My general mentality is to buy this pullback in the leaders. That is clearly easier said than done if risk control is your number one priority. I still think AAPL is a $325 stock and $270 looks like a fairly defined level that would be a gift to traders if the price becomes available. Tuesday's flash lows were $275 so that price may attract some buyers. I haven't ventured back in yet but I'm closely watching.

C'mon RiM, pull it together

Is Research in Motion (RIMM) really this slow and/or stupid? Shares gained 2.7% this week as the announcement of Playbook (RIMM's competitor the iPad) excited investors this week. Yet, RIMM plans to release the Playbook in early 2011 right around the time Apple will likely be putting the finishing touches on its second generation iPad. How many people have you heard say they would love an iPad but they're going to wait for the second generation? I must ask, what are the guys over at RIMM thinking? This will quite possibly be the worst time to release the Playbook. For the Playbook to gain any traction I would have to think it needs to hit markets ahead of the iPad. This is another stumble in the long, slow decline we're witnessing in this company.

Sticking with oil companies for October

The trade for October looks like it may be in the oil sector. Crude oil surged over $5 for the week for a huge 6.8% jump. The Department of Energy released very bullish inventory data showing large, unexpected draws in stockpiles. I anticipated this rotation into energy well and started buying some oil names on Wednesday morning (SLB, CXO, TDW, WFT) and was rewarded when the data surprised traders and fueled buying in energy markets. Gasoline and heating oil also vaulted 7.9% and 7.0% for the week, respectively.

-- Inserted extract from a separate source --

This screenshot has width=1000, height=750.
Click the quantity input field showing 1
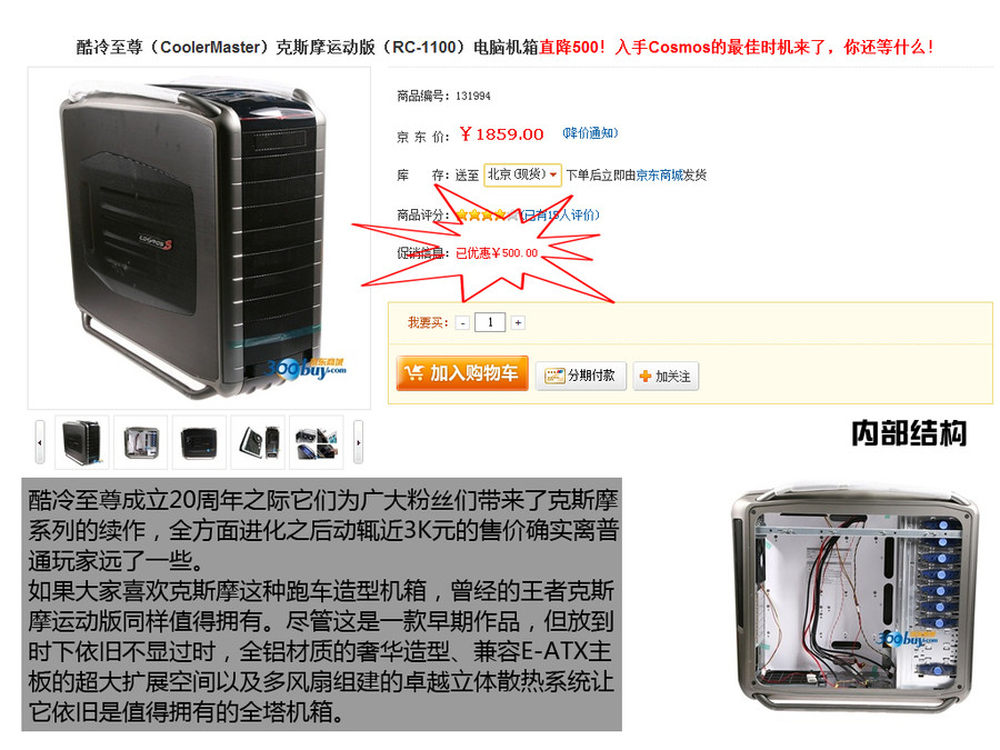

Oil prices were very tame throughout nearly the entire month of September as the equity market rallied 8.8% for the month. Only in the final days of the month did oil prices begin to reflect the much more optimistic sentiment about the global economic recovery equities have started pricing in. Oil's participation in this rally has swayed me to the bullish camp as the S&P teeters with some indecision around the 1,150 level. The energy sector as tracked by the Select Sector SPDR (XLE) has been lagging broad market down year-to-date against the S&P 500's 2.8% gain. With crude back over $80 per barrel I am sticking with this oil trade and will be looking for higher prices throughout the month of October. I typically struggle when trading commodity names because of the characteristically streaky price action but hopefully I can hone my feel for these stocks this month.

Note: Tidewater's (TDW) action on Friday was less than encouraging as worries mounted about their 3Q earnings and shorts pressured shares lower. Neil Carvin had a great write-up at Seeking Alpha on the company. With a 13.5% short interest shares may continue to be volatile. I am still positive on the space and with the world's largest servicing fleet TDW should be a derivative beneficiary of higher oil prices. I won't let the losses add up though if downward momentum picks up.

Brandon R. Rowley
"Chance favors the prepared mind."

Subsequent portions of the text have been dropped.